### Task brief
Please return, unchanged, the lines between the one holding "Given: Expand the Security tree node" and the one holding "Image resolution: width=1536", inclusive.
* START Data *
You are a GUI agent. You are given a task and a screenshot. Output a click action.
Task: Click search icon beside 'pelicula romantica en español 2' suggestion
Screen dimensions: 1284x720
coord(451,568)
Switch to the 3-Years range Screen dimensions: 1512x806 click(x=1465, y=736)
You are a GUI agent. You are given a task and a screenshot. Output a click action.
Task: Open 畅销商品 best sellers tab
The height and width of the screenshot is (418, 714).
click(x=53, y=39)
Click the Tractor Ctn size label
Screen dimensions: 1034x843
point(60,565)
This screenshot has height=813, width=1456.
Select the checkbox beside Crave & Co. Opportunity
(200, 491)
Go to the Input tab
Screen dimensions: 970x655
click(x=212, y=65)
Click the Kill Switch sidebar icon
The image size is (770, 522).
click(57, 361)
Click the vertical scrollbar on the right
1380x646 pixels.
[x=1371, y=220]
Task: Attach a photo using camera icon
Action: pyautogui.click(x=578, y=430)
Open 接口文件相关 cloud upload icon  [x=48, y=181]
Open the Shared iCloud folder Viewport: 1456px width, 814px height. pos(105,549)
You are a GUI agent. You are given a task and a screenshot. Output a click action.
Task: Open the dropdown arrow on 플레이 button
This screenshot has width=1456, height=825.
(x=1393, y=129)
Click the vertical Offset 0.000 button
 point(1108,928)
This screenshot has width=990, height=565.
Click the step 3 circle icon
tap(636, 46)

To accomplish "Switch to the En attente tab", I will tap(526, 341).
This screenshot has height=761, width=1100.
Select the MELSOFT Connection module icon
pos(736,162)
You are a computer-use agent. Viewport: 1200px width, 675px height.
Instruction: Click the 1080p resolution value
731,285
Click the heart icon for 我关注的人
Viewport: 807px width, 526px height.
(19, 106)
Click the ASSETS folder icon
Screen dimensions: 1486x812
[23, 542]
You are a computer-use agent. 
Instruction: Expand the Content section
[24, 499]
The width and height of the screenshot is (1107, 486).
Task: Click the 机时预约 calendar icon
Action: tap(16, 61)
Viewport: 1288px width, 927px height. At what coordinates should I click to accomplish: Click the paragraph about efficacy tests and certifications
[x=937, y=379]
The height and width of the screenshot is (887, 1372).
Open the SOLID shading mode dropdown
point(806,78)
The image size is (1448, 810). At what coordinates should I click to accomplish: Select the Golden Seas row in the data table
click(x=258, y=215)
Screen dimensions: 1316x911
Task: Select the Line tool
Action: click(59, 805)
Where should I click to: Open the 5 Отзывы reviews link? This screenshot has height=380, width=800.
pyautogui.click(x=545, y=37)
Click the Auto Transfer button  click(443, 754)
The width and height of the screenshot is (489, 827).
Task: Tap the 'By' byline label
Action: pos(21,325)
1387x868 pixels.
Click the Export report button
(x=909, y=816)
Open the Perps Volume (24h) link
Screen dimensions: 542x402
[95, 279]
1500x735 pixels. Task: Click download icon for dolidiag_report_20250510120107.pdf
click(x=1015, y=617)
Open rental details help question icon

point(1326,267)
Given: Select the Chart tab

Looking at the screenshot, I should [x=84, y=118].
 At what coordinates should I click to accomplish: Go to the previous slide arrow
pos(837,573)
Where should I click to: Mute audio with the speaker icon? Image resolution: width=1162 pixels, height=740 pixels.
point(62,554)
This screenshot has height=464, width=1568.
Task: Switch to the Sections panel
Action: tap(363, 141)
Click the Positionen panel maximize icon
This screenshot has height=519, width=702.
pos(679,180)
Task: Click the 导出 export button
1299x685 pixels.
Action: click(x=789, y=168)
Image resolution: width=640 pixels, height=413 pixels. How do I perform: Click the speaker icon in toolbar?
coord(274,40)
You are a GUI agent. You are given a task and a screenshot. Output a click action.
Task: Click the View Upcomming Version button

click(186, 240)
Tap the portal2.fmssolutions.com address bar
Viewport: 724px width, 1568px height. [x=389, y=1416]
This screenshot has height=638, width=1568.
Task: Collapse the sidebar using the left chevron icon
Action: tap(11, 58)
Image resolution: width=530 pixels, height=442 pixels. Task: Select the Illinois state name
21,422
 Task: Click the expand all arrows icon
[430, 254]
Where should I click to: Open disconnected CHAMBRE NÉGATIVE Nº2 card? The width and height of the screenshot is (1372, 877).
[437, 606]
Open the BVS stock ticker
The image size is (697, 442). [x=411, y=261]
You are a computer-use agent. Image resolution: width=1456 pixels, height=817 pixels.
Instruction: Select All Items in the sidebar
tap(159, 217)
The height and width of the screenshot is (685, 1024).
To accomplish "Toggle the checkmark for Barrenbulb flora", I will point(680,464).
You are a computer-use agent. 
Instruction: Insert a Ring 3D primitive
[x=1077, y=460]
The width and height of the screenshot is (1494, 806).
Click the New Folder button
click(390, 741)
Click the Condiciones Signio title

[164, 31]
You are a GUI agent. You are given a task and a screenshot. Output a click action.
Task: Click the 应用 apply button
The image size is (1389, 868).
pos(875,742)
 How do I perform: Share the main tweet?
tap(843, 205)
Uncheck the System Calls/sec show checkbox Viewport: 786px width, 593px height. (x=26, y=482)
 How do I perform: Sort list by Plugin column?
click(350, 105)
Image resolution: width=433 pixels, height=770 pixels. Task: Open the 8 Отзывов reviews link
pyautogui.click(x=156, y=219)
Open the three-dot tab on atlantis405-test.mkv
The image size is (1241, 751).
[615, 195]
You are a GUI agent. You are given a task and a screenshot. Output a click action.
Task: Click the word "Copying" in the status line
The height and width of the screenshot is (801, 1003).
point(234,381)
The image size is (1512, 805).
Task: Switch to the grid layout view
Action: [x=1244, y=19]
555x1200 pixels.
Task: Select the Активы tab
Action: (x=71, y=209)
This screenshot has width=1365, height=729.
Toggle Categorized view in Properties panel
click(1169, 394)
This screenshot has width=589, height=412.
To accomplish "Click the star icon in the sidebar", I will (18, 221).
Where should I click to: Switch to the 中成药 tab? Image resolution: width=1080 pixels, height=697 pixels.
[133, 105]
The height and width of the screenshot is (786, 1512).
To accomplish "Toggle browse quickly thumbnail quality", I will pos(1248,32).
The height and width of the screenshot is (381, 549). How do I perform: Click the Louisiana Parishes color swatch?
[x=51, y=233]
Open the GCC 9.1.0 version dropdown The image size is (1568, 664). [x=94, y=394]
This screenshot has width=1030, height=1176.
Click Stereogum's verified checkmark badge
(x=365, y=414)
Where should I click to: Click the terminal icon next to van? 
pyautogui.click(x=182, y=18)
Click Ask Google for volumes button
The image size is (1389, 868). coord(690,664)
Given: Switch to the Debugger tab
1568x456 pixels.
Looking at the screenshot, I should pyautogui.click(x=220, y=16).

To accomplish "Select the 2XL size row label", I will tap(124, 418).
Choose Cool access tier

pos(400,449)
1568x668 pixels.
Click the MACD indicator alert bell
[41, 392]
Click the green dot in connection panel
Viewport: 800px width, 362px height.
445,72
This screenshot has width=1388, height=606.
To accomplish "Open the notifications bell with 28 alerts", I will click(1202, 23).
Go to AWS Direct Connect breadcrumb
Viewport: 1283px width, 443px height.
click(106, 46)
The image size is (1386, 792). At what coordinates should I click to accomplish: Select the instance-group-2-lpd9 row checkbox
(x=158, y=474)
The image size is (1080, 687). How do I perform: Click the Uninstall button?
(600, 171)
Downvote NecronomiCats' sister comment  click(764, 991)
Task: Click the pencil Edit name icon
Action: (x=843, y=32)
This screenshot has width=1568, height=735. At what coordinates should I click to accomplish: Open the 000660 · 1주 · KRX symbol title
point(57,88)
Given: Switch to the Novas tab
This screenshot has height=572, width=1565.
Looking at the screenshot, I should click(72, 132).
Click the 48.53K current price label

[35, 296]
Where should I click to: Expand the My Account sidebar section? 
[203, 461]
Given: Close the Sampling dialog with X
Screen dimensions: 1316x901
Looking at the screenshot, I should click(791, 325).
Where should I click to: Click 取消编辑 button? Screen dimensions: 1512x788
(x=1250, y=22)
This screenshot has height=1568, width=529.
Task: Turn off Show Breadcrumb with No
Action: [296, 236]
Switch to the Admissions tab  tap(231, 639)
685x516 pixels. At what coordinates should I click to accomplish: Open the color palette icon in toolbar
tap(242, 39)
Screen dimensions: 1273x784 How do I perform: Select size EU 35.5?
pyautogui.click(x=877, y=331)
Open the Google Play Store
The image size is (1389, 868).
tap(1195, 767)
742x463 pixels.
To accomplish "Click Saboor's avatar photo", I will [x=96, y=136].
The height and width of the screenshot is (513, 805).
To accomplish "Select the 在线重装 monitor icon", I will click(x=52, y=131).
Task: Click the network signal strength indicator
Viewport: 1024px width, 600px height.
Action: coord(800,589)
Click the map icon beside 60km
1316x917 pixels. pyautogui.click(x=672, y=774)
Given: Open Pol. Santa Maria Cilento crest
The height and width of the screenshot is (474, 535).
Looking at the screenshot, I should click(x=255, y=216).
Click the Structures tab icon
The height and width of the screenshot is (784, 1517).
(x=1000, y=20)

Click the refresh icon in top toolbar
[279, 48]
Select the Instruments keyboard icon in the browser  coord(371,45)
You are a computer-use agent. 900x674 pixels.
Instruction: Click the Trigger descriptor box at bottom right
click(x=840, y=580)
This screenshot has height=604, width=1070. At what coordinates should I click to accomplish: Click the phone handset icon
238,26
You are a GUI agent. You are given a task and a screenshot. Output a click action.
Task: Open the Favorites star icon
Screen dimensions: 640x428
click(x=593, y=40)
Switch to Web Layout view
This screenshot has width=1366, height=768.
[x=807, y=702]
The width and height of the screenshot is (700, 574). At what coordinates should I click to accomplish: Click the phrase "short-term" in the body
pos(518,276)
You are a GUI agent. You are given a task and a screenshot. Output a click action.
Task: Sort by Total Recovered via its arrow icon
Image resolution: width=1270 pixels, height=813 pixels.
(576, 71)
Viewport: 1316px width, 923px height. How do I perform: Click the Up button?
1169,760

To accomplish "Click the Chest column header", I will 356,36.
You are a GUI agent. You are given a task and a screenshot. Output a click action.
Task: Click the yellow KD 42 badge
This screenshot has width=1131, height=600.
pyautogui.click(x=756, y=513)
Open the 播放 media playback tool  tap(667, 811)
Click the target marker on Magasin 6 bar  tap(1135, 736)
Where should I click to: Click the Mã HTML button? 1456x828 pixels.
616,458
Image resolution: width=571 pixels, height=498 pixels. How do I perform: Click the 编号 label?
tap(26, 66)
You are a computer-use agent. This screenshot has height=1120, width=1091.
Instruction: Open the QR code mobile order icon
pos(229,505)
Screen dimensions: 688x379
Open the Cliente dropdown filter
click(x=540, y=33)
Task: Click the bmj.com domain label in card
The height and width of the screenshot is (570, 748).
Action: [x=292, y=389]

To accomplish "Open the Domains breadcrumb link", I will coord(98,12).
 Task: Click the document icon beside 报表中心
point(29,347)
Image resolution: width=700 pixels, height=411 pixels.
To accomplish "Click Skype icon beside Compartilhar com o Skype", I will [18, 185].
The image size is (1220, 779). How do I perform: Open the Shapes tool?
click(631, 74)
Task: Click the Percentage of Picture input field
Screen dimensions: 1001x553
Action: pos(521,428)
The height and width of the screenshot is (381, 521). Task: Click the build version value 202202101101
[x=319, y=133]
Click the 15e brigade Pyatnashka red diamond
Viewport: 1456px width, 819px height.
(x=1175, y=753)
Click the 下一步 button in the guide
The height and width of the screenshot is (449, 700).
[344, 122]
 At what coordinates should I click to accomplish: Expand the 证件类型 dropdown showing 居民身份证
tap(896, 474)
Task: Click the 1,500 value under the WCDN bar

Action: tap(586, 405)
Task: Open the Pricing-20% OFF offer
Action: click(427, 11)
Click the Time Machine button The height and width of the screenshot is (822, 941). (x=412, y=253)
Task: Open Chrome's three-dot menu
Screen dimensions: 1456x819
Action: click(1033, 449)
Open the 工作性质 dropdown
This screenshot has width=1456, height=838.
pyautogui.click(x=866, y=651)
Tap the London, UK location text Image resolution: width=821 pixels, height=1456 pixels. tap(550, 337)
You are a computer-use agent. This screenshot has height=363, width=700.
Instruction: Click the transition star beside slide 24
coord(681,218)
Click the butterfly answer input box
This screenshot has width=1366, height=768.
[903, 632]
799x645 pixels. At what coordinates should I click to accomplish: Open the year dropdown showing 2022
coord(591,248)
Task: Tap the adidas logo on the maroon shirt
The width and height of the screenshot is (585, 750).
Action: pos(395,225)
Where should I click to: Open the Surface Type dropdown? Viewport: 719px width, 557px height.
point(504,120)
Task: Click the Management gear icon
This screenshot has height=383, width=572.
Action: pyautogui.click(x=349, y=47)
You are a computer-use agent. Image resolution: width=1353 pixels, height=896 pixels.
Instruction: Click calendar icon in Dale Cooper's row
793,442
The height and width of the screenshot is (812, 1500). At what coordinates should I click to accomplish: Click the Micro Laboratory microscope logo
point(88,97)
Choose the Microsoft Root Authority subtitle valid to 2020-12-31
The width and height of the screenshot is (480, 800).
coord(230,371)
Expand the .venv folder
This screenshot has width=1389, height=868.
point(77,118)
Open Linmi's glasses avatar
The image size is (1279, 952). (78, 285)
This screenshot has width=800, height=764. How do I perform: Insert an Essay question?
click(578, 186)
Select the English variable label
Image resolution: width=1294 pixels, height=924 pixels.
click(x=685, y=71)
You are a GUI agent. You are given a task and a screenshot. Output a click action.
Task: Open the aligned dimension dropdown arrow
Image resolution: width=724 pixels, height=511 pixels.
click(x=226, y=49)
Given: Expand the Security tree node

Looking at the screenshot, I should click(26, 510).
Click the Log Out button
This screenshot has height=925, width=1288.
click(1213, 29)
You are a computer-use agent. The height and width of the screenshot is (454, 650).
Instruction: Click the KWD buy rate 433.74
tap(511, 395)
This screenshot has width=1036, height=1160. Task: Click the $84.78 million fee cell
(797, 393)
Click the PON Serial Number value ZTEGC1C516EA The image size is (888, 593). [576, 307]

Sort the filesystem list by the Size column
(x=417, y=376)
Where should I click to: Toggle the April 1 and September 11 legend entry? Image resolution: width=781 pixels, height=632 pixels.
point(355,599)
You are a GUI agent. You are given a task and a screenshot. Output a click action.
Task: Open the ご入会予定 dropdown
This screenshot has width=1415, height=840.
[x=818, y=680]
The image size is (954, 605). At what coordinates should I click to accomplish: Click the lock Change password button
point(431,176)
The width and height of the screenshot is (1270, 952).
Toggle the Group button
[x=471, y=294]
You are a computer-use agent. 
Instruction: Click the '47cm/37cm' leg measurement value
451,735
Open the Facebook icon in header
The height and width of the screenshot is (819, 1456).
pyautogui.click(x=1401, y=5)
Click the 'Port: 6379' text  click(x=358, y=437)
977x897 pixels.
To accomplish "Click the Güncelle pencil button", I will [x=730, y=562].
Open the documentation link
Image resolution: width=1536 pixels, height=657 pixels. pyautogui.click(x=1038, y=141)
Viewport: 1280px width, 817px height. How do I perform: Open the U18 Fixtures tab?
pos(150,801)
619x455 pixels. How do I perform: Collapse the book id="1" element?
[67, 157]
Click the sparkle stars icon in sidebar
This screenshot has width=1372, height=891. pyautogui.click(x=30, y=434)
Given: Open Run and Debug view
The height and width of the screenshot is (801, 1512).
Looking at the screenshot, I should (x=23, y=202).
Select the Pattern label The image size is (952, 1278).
* END Data *
### Response to the exercise
Given: Expand the Security tree node

Looking at the screenshot, I should click(26, 510).
Click the Log Out button
This screenshot has height=925, width=1288.
click(1213, 29)
You are a computer-use agent. The height and width of the screenshot is (454, 650).
Instruction: Click the KWD buy rate 433.74
tap(511, 395)
This screenshot has width=1036, height=1160. Task: Click the $84.78 million fee cell
(797, 393)
Click the PON Serial Number value ZTEGC1C516EA The image size is (888, 593). [576, 307]

Sort the filesystem list by the Size column
(x=417, y=376)
Where should I click to: Toggle the April 1 and September 11 legend entry? Image resolution: width=781 pixels, height=632 pixels.
point(355,599)
You are a GUI agent. You are given a task and a screenshot. Output a click action.
Task: Open the ご入会予定 dropdown
This screenshot has width=1415, height=840.
[x=818, y=680]
The image size is (954, 605). At what coordinates should I click to accomplish: Click the lock Change password button
point(431,176)
The width and height of the screenshot is (1270, 952).
Toggle the Group button
[x=471, y=294]
You are a computer-use agent. 
Instruction: Click the '47cm/37cm' leg measurement value
451,735
Open the Facebook icon in header
The height and width of the screenshot is (819, 1456).
pyautogui.click(x=1401, y=5)
Click the 'Port: 6379' text  click(x=358, y=437)
977x897 pixels.
To accomplish "Click the Güncelle pencil button", I will [x=730, y=562].
Open the documentation link
Image resolution: width=1536 pixels, height=657 pixels. pyautogui.click(x=1038, y=141)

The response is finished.